More bad news for the Detroit Tigers; they lost again last night. After winning the night before. They are now one in eight. They won one and lost eight. Or as Hillary Clinton calls that, first place.

A fire burned Hillary Clinton’s campaign office in Terre Haute, Ind. I knew Hillary’s campaign was facing financial trouble but when you’re burning the building down for the insurance money, that’s not a good sign.

Hillary was very upset by the fire. Luckily she says she was glad she was able to run into the burning building, save six children, and then run back in to rescue three puppies.

Experts are suggesting that if Hillary loses Pennsylvania, she could be finished. I don’t want to say Hillary’s days might be numbered, but her new Secret Service codename is Katie Couric.

Conan O'Brien

This week California Gov. Arnold Schwarzenegger is going to be speaking at a convention of gay Republicans. Arnold could get in trouble because he plans to start his speech by saying, “Hello girly-men.”

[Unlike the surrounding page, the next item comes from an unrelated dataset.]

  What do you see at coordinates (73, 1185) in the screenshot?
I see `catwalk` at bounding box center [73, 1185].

According to his tax return, last year Vice President Cheney donated over $166,000 to charity. Most of the money went to Cheney’s favorite holiday charity: “Coal for Tots.”

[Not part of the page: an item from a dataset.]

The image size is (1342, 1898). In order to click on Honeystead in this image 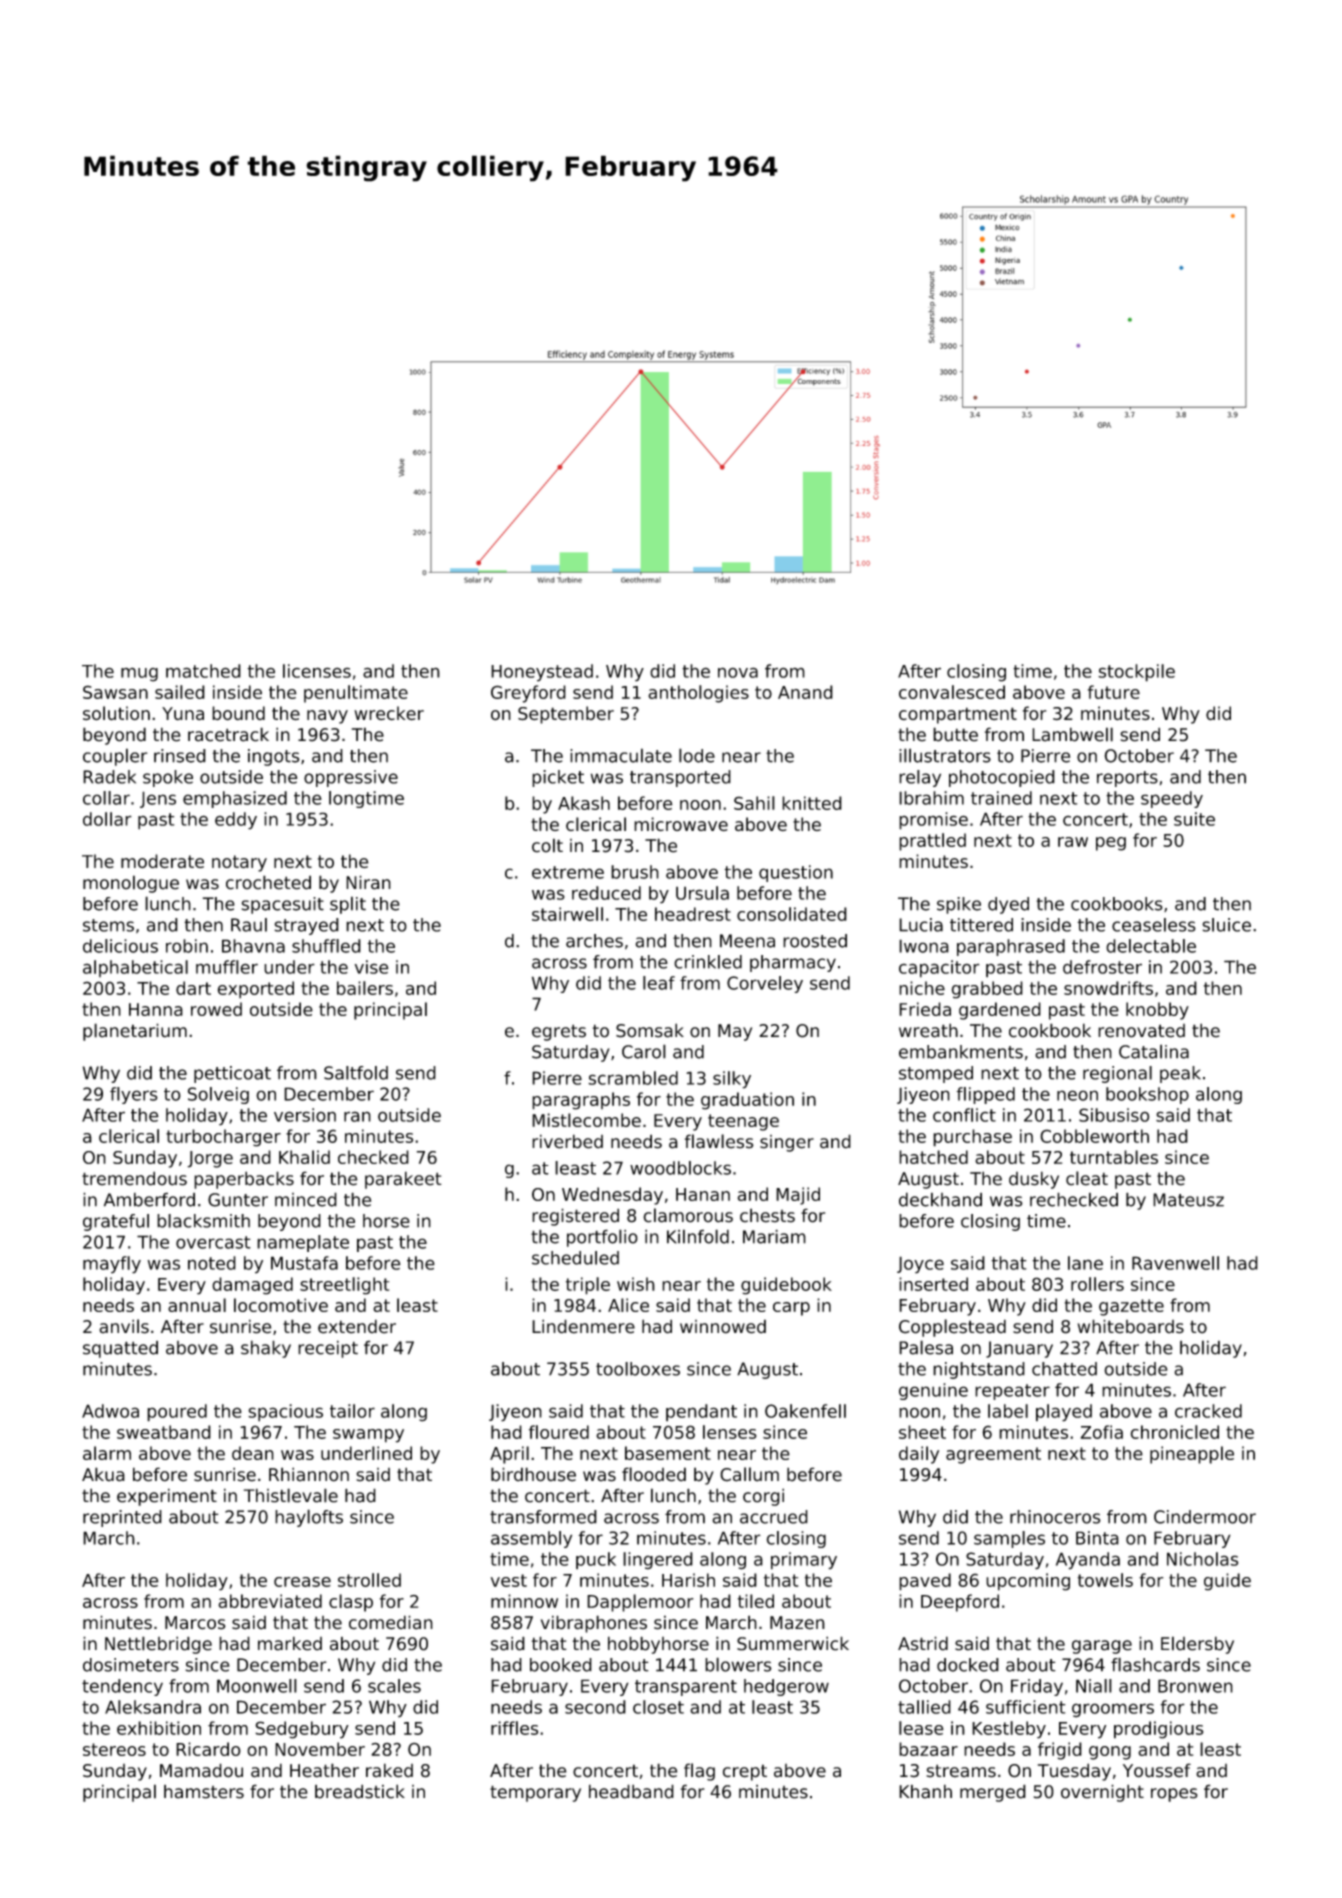, I will do `click(542, 673)`.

In Florida, two 55-year-old women were arrested for robbing banks while dressed as ninjas. If they’re convicted the women could be given 10 years in prison and a Lifetime movie of the week.

China is recalling thousands of pairs of novelty “Hillbilly Teeth” because the teeth may contain lead paint. When he heard that China was recalling the Hillbilly Teeth, President Bush said, “OK, now I’m boycotting the Olympics.”

Craig Ferguson

The Olympic torch was in San Francisco. It was a huge event. They had to call in the Coast Guard. Actually, that’s just San Francisco. Any excuse to get the sailors in.

I heard John Cleese from “Monty Python” has offered to help Barack Obama write his speeches. That’s just what you need, Obama.

Actually there’s a lot of comedians that write for presidents. Larry the Cable Guy has been writing for George Bush for years.

There are rumors that Condoleezza Rice may be John McCain’s vice presidential nominee. It’s a good move. A lot of people think she’s the female Hillary Clinton.

Jimmy Kimmel Live!

Taxes are due Tuesday. I recommend this: At 11 o’clock Tuesday night, take 20 minutes to make up a bunch of numbers. Put them in an envelope; drive around until you find one of those post offices that are open until midnight. No problem.

Are Hot Pockets deductible?

The state legislature of Florida is supposed to pass a law that would allow citizens to bring concealed weapons to work. Why? I don’t know. Maybe to keep bosses on their toes.